The robot arm hovers over a pile of products before it makes its move, snagging a toothbrush with its suction cup. It holds the product up, waits for the red flash of a barcode scanner, then turns and drops the toothbrush in a cubby hole. Next the arm suction-cups a box of Goldfish crackers, turns, and files it, too.
At a startup called Kindred in San Francisco, technicians are teaching robots how to precisely manipulate objects like these. Why? Because somebody’s got one hell of an online shopping habit. The idea is to get robots so good at picking and placing products that they make human workers look like sloths on sedatives, thus supercharging order fulfillment centers. And how these researchers are trying to do it has big implications for robots beyond the warehouse.
If you want to teach a robot to pick up an object, you could do it the classical way and program it with line after line of code. Or like Kindred says its system works, you can use more modern approaches in artificial intelligence: reinforcement learning and imitation learning.
According to Kindred, its robots start with the former. With reinforcement learning, the robots practice manipulating products on their own with trial and error. When they do something right, they “score,” hence the reinforcement. “The goal is to maximize the score over time,” says George Babu, cofounder of Kindred. “When you do something correctly, then you explore actions similar to the one that gave you a correct response.”
Reinforcement learning has its limitations, though. For one, it’s slow. In a purely digital environment, a simulator could rapidly try and fail, over and over and over—but with a robot in the real world, that iteration is constrained by the laws of the physical universe.
And two, Kindred’s robots can only teach themselves so much; there are simply too many scenarios that play out in the real world.
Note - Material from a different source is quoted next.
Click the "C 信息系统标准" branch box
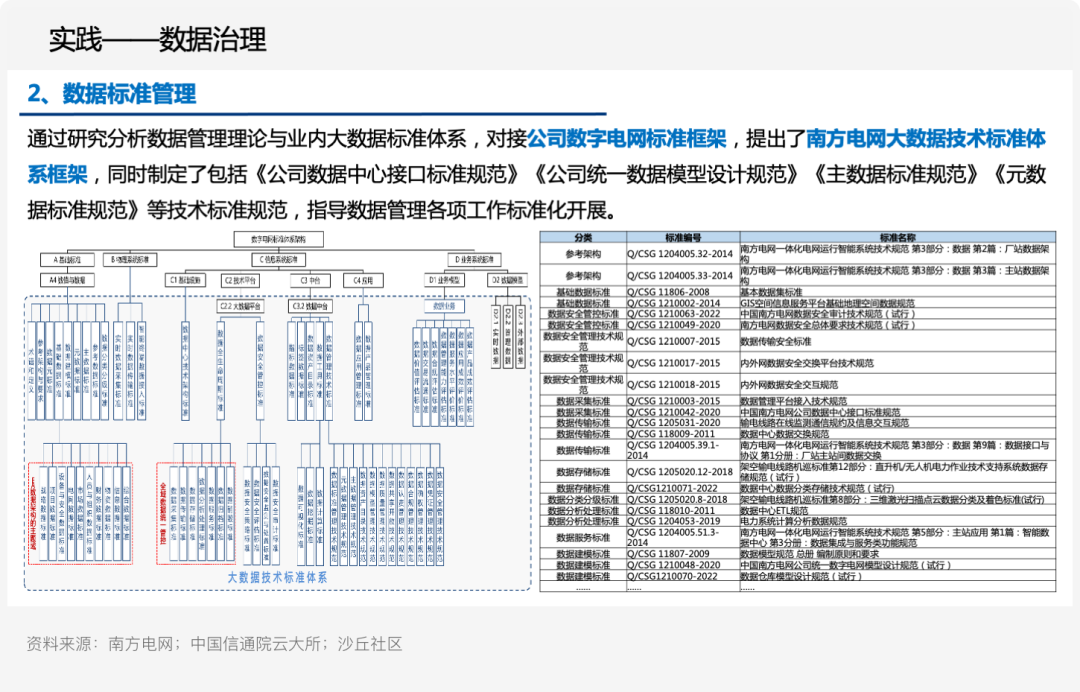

So a human operator steps in to initiate the second of Kindred’s approaches: so-called imitation learning, looking through the robot’s eyes and guiding its arms. “Some of our algorithms are imitating where the human picked the object,” says Babu, “some of our algorithms are imitating how the human is moving through space to get the objects.”
This builds on what the robot learned through reinforcement, showing it what constitutes a good or bad grip. Essentially, it fills in knowledge gaps by creating lessons that the robot couldn’t practice on its own. Thus a robot learns to more precisely manipulate products like boxes of drugs and toothbrushes.
Which will be essential in an ecommerce environment (Gap is currently testing Kindred’s system), where a robot may encounter objects that are hard or soft or floppy or fragile. And with a human in the loop, the robot will have a tutor to guide it remotely if it comes across something novel. “If something changes, our algorithms say, Wait, I don’t recognize this object. I don’t feel confident doing this,” says Babu. “We quickly kick in the human to help the robot do the task and then we can learn from that and we can improve our algorithms.”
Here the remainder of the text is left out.